この決議の受け止め方は様々です。「歴史的な決議が採択された」と肯定的に受け止める立場がある一方、強い懸念を示す立場もあります。IOE(国際使用者連盟)は、指導原則という「全会一致のコンセンサスを破るもの」であり「非常に遺憾」であるというステイトメントを発表しました。また、指導原則を起草した前国連事務総長特別代表ジョン・ラギーは、指導原則によってこれまでにもたらされた進展を踏まえると「実際にも想像上でも、条約がさらなる前進をもたらすような代替物になりえることはない」としています。一方、法的拘束力ある文書の作成を望む側からも、例えばアムネスティ・インターナショナルのように、多国籍企業に限定するのではなく、あらゆる企業を対象とすべき、とする声も上がっています。
菅原絵美(大阪経済法科大学法学部助教)
出所:
第26回国連人権理事会決議26/9 (OHCHR)
http://ap.ohchr.org/documents/dpage_e.aspx?si=A/HRC/26/L.22/Rev.1
第24回国連人権理事会でのエクアドル政府のステイトメント
http://business-humanrights.org/sites/default/files/media/documents/statement-unhrc-legally-binding.pdf
IOE(国際使用者連盟), “Consensus on business and human rights is broken with the adaption of the Ecuador initiative” (26 June 2014)
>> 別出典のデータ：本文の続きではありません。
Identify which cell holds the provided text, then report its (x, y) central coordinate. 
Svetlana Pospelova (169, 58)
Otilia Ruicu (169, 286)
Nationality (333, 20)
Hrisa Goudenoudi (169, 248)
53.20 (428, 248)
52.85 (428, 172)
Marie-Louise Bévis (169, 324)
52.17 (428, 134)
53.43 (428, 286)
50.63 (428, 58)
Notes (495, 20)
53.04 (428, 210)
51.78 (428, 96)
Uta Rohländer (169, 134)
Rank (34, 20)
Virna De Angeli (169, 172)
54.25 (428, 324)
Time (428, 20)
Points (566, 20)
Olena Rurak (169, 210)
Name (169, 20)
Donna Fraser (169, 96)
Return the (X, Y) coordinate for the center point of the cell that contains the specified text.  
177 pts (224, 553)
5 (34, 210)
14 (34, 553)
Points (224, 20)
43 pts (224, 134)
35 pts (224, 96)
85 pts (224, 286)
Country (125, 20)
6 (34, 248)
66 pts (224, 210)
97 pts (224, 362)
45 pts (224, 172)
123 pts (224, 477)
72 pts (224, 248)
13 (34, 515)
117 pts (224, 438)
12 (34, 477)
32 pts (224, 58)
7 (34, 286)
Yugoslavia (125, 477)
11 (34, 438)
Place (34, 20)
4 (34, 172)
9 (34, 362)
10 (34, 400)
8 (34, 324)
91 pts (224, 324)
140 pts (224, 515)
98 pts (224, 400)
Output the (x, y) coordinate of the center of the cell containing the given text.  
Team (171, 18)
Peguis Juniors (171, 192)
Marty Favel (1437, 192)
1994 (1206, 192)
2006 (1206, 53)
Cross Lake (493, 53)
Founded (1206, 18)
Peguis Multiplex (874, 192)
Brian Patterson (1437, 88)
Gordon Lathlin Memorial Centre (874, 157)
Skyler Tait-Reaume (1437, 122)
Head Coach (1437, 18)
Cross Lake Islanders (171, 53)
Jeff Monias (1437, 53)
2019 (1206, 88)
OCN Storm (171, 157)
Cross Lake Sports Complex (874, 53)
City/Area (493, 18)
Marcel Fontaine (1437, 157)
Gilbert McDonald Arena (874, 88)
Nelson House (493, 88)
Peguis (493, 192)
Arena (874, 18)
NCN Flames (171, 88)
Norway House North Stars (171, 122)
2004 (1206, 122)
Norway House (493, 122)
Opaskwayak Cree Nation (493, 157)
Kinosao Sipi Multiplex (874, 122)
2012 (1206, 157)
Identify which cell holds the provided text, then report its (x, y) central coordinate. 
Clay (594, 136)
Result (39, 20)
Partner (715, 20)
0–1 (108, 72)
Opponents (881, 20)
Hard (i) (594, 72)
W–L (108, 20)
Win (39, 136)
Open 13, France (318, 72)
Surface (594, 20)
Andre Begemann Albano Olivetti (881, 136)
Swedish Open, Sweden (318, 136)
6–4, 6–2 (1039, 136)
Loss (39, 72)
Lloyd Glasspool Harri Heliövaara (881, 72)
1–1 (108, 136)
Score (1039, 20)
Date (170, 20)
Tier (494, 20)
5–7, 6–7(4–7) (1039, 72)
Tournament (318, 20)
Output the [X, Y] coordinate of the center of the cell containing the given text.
http://www.ioe-emp.org/index.php?id=1238
John Ruggie, “The past as prologue? A moment of truth for UN business and human rights treaty” (08 July 2014), http://www.ihrb.org/commentary/board/past-as-prologue.html
Amnesty International, “Public statement (Index: IOR 40/005/2014)” (4 July 2014),
https://www.amnesty.org/en/documents/ior40/005/2014/en/
参考:
「国連人権理事会、障害者の権利に関する特別報告者、企業と人権に関する法的文書を起草する作業部会を新設」 ヒューライツ大阪ニューズインブリーフ(2014年7月)
https://www.hurights.or.jp/archives/newsinbrief-ja/section1/2014/07/post-51.html
(2014年09月24日 掲載)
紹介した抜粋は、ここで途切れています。